* INFORMATION *
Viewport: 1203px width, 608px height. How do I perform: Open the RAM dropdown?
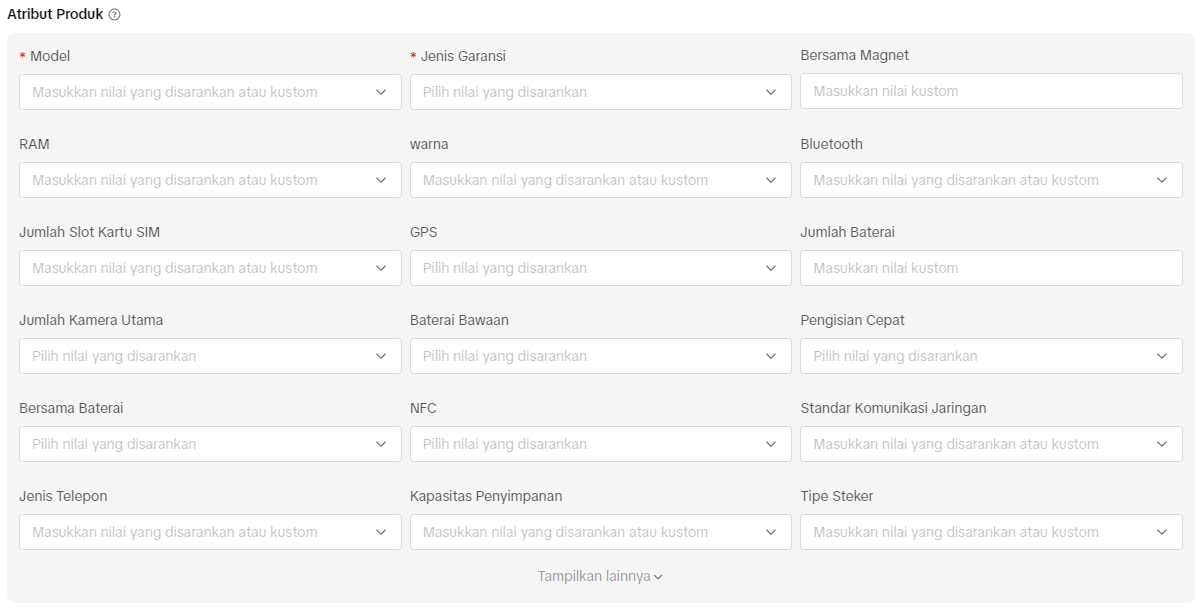(209, 180)
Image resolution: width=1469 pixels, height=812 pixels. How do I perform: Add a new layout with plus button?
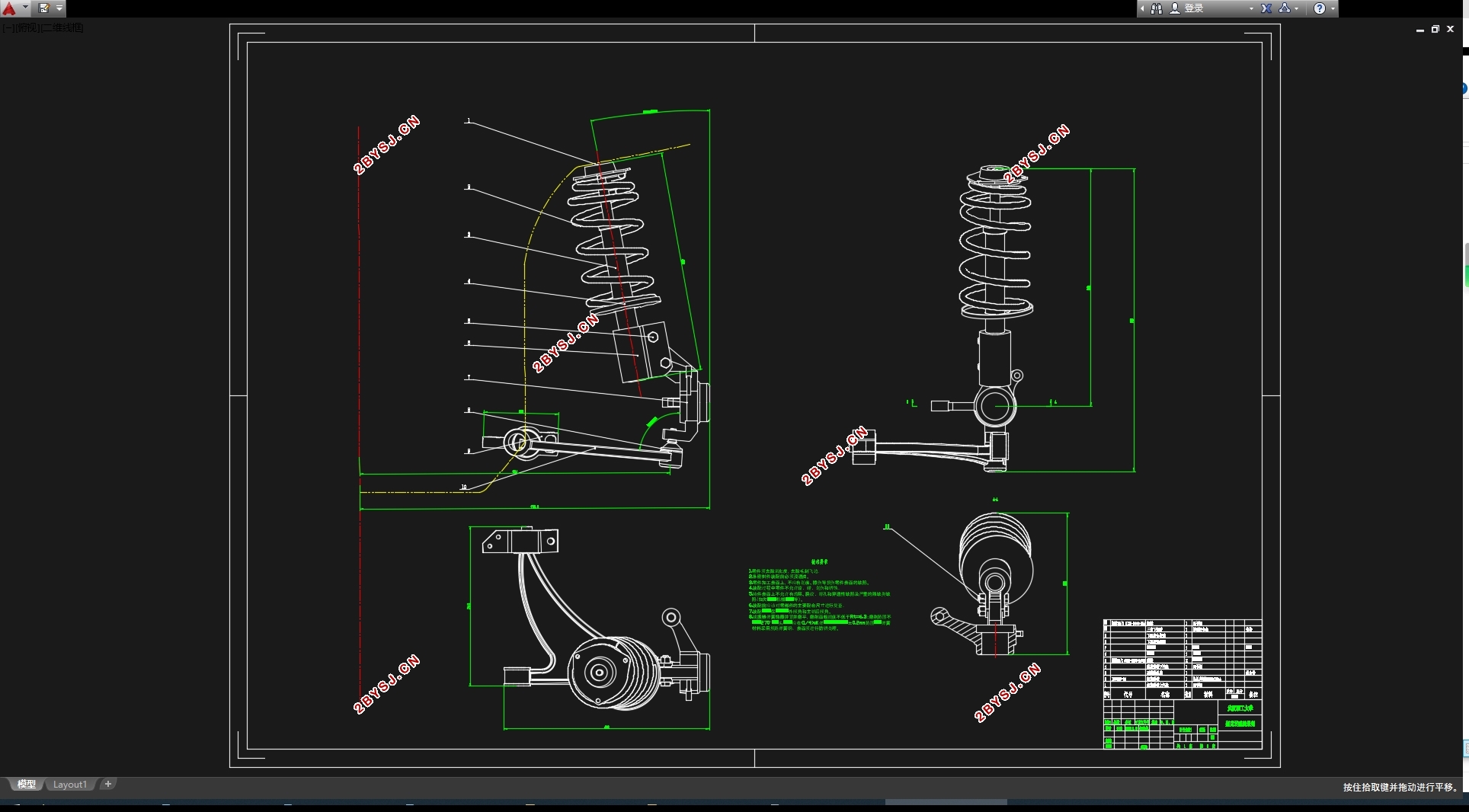108,784
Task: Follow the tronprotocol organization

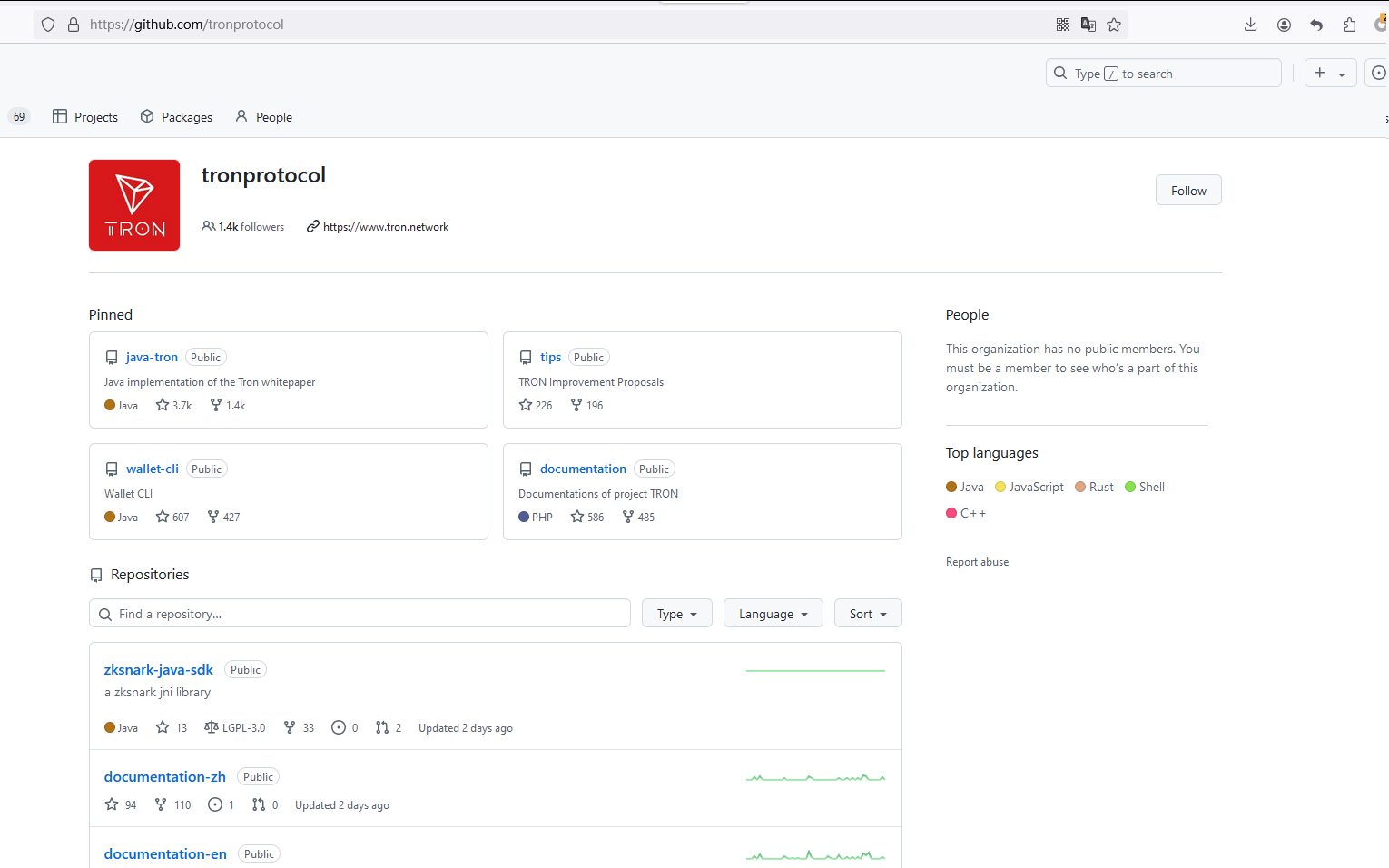Action: click(x=1187, y=191)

* WHAT YOU NEED TO DO *
Quote exactly, and only, the lines from the line containing "Image resolution: width=1469" through the final line of the records above, both included, omitting any pictures.

* ANSWER TO THIS PROBLEM *
Image resolution: width=1469 pixels, height=812 pixels. How do I perform: Add a new layout with plus button?
108,784
Task: Follow the tronprotocol organization

Action: click(x=1187, y=191)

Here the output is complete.